• **Goal**
Copy out the following data line for line, leaving every character as it is.

• **Data listing**
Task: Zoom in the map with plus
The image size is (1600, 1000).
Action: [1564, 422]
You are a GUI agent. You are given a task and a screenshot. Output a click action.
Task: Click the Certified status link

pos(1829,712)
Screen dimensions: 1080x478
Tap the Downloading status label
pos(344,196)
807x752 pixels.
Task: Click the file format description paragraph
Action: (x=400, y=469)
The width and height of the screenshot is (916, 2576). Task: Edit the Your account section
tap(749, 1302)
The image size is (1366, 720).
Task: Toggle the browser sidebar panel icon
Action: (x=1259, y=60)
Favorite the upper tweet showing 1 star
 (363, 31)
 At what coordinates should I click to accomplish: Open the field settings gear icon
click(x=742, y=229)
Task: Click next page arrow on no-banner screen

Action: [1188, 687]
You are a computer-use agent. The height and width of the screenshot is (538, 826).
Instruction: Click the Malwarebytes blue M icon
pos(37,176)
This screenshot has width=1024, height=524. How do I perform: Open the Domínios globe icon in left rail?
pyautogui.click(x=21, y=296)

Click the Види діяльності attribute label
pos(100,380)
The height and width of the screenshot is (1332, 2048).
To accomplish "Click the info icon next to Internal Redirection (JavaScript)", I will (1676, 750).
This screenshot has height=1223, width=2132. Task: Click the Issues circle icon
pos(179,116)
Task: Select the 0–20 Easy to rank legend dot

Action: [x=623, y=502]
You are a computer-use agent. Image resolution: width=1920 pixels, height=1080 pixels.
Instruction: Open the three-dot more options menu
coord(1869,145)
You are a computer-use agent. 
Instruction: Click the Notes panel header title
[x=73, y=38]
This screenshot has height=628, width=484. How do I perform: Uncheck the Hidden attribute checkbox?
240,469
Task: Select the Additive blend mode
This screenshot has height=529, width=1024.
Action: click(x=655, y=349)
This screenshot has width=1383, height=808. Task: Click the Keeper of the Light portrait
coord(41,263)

• **Solution to the problem**
Task: Zoom in the map with plus
The image size is (1600, 1000).
Action: [1564, 422]
You are a GUI agent. You are given a task and a screenshot. Output a click action.
Task: Click the Certified status link

pos(1829,712)
Screen dimensions: 1080x478
Tap the Downloading status label
pos(344,196)
807x752 pixels.
Task: Click the file format description paragraph
Action: (x=400, y=469)
The width and height of the screenshot is (916, 2576). Task: Edit the Your account section
tap(749, 1302)
The image size is (1366, 720).
Task: Toggle the browser sidebar panel icon
Action: (x=1259, y=60)
Favorite the upper tweet showing 1 star
 (363, 31)
 At what coordinates should I click to accomplish: Open the field settings gear icon
click(x=742, y=229)
Task: Click next page arrow on no-banner screen

Action: [1188, 687]
You are a computer-use agent. The height and width of the screenshot is (538, 826).
Instruction: Click the Malwarebytes blue M icon
pos(37,176)
This screenshot has width=1024, height=524. How do I perform: Open the Domínios globe icon in left rail?
pyautogui.click(x=21, y=296)

Click the Види діяльності attribute label
pos(100,380)
The height and width of the screenshot is (1332, 2048).
To accomplish "Click the info icon next to Internal Redirection (JavaScript)", I will (1676, 750).
This screenshot has height=1223, width=2132. Task: Click the Issues circle icon
pos(179,116)
Task: Select the 0–20 Easy to rank legend dot

Action: [x=623, y=502]
You are a computer-use agent. Image resolution: width=1920 pixels, height=1080 pixels.
Instruction: Open the three-dot more options menu
coord(1869,145)
You are a computer-use agent. 
Instruction: Click the Notes panel header title
[x=73, y=38]
This screenshot has height=628, width=484. How do I perform: Uncheck the Hidden attribute checkbox?
240,469
Task: Select the Additive blend mode
This screenshot has height=529, width=1024.
Action: click(x=655, y=349)
This screenshot has width=1383, height=808. Task: Click the Keeper of the Light portrait
coord(41,263)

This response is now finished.